A novel scoring system for the grading of osteoarthritis has been developed.

Scoring systems for the measurement of Osteoarthritis (OA) are essential for the understanding of the osteoarthritic process. OA is a mutifactorial degenerative joint disease affecting not only hyaline cartilage but also the surrounding tissues and particularly the subchondral bone. It as questionable as to why the articular cartilage remains the sole component used for histopathological assessment. The intimate relationship between the subchondral bone and overlying cartilage provide major difficulty in their independent measurement.

A new scoring system has been developed to incorporate the subchondral bone into the assessment process and relating it to the structure of the overlying hyaline cartilage, which together permit a more accurate description of the degree of degenerate change.

The new scoring system was developed from the analysis of 26 operative specimens from tibial plateau (TP) from patients who underwent total knee replacement (TKR). Multiple osteochondral plugs were taken from weight-bearing regions of the whole TP. The specimens were fixed and decalcified before being sectioned and stained with Masson's trichrome.
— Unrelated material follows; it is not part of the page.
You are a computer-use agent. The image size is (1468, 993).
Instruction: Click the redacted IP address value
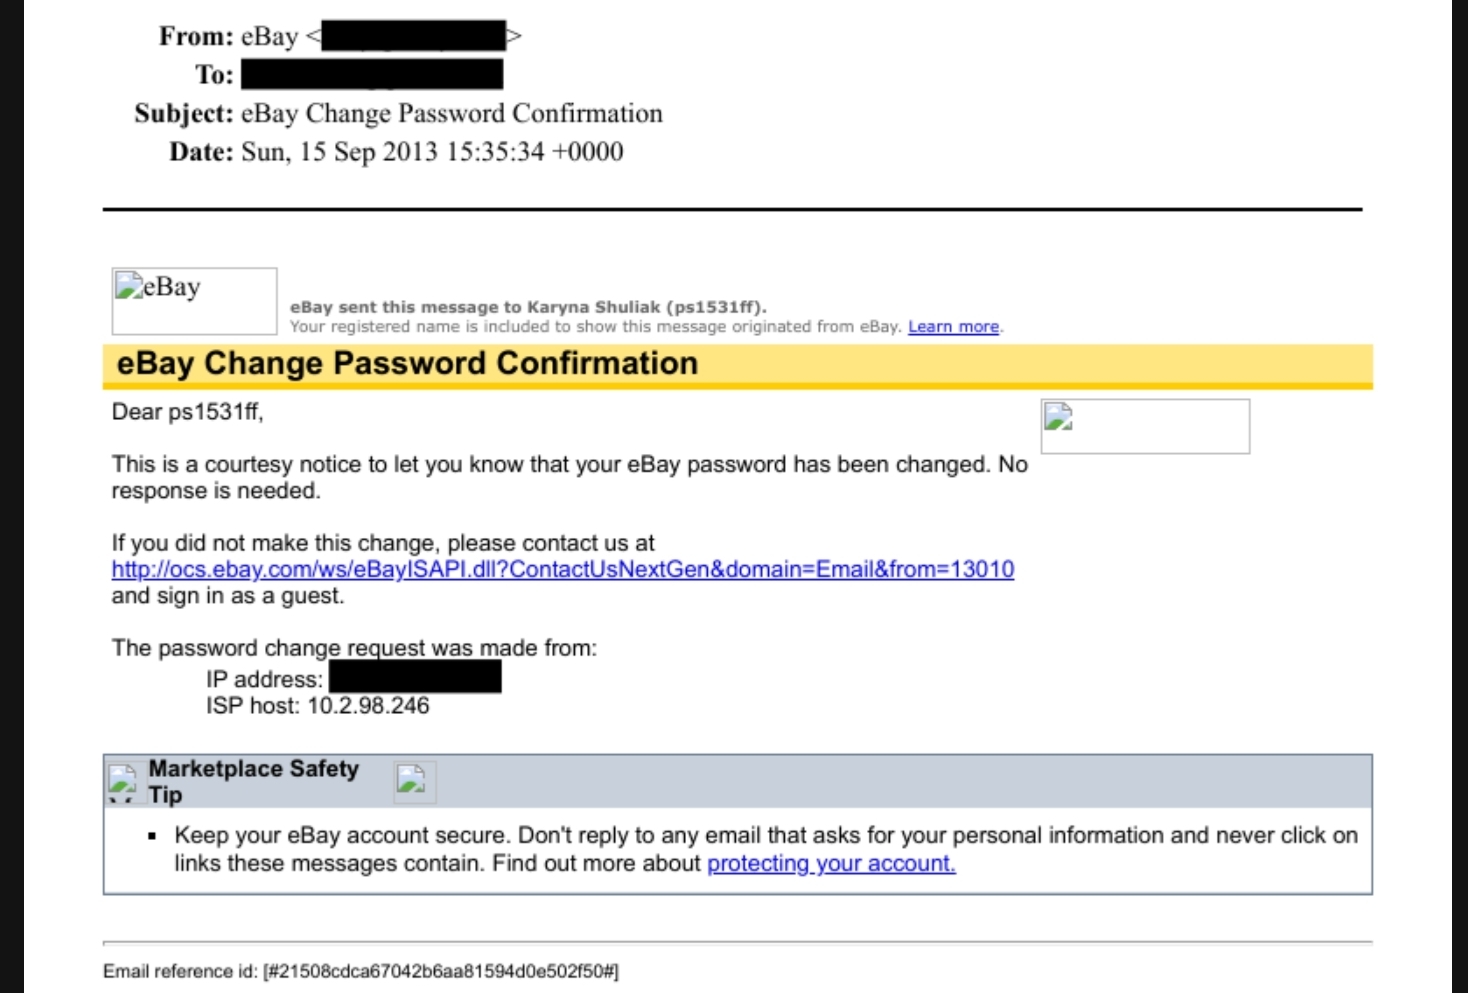(415, 678)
Using a standard imaging system (Photoshop) the areas of bone and hyaline cartilage were identified and measured. Further parameters 1) cartilage thickness 2) tidemark integrity, 3) surface integrity 4) cartilage morphology were measured using a numeric measurement scale.
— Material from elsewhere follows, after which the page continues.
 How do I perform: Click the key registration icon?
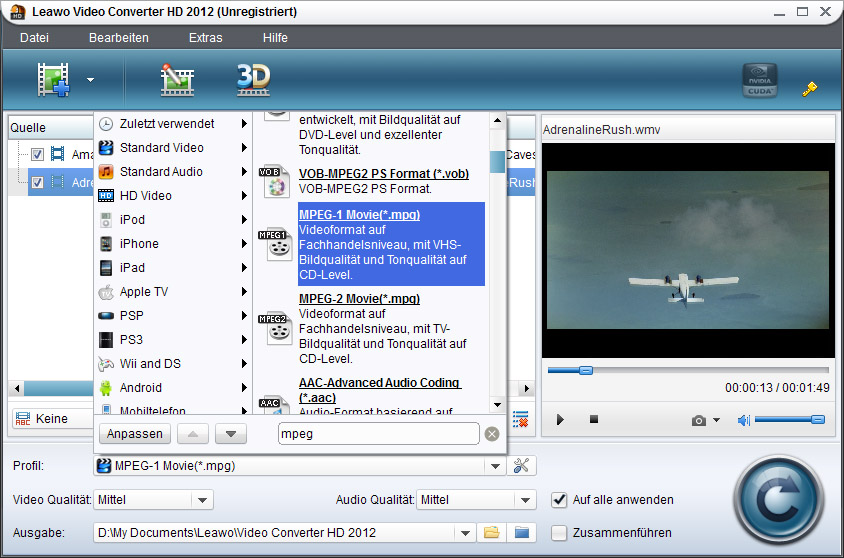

The scoring system indicated a relationship between the area of subchondral bone and the hyaline cartilage degeneration. The overall sum of scores was also successful in distinguishing between the milder and more severe samples of OA. More comprehensive inter and intra observer variability needs to be tested in order validate the system. Quantifying changes to the subchondral bone may also serve beneficial to clinicians, as it is possible that monitoring these changes clinically could lead to early identification of OA.